This is also the idea in the second passage, 2 Corinthians 1:3-7 (Contemporary English Version):

Praise God, the Father of our Lord Jesus Christ! The Father is a merciful God, who always gives us comfort.  He comforts us when we are in trouble, so that we can share that same comfort with others in trouble.  We share in the terrible sufferings of Christ, but also in the wonderful comfort he gives. We suffer in the hope that you will be comforted and saved. And because we are comforted, you will also be comforted, as you patiently endure suffering like ours. You never disappoint us. You suffered as much as we did, and we know that you will be comforted as we were.

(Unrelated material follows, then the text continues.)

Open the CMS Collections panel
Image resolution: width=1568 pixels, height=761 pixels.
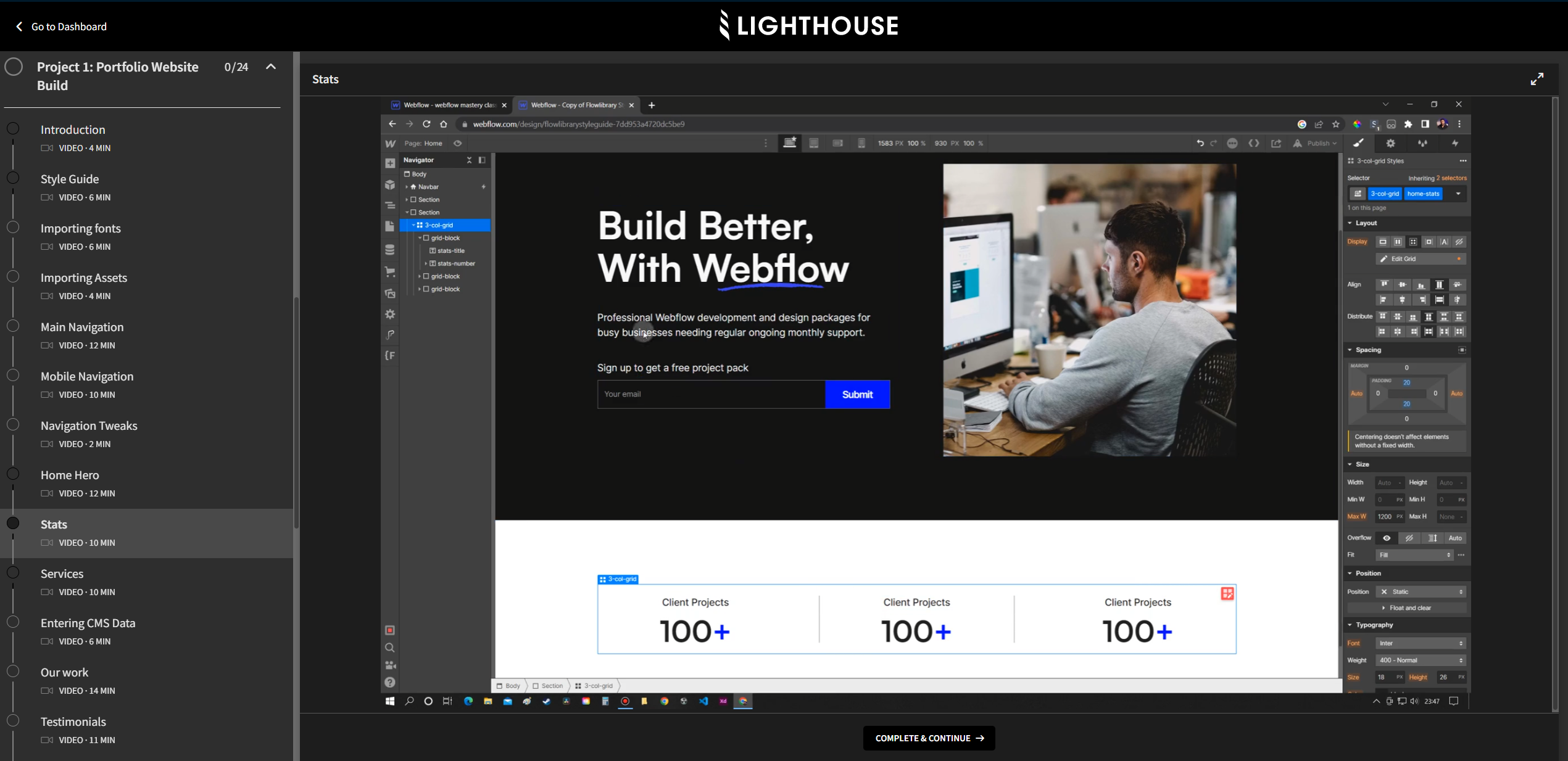(389, 250)
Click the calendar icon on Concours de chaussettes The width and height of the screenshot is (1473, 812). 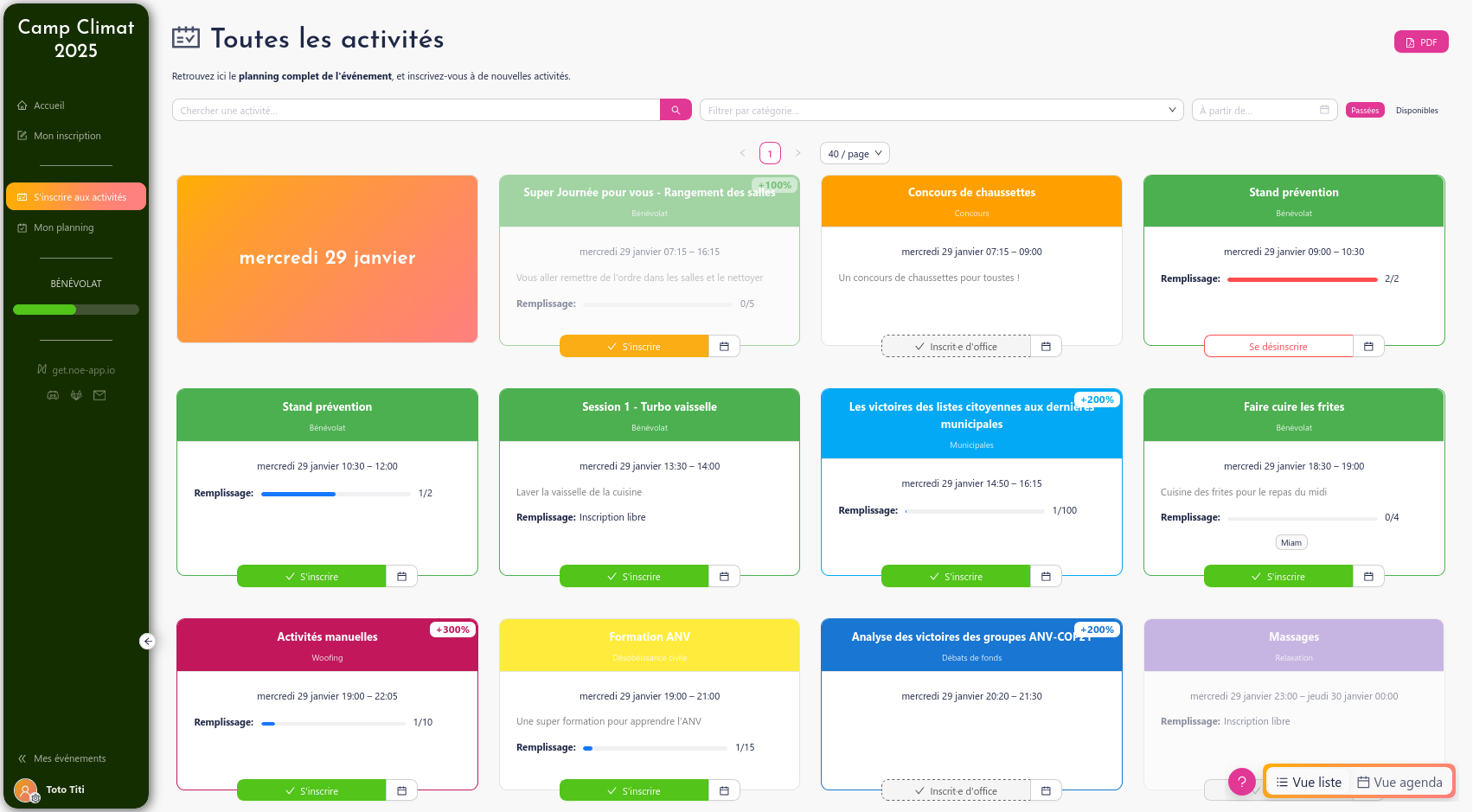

The key words in this translation from the Greek are comfort (solace, consolation), trouble (tribulations, pressures), afflict/afflictions (sufferings as an enduring inward state), and terrible (to be in excess).

We praise God the Father, for he is the source of all help, and through his mercy we are provided with what we need.  We have pressures in our service to God and in our daily living that threaten our inmost being.  God is our source for help and comfort.

The emotional and physical sufferings Jesus suffered were excessive compared to ours, but were endured in order for him to help those in need. He knows and understands what we experience.  Now, he comes alongside us in our troubles to bring help and comfort.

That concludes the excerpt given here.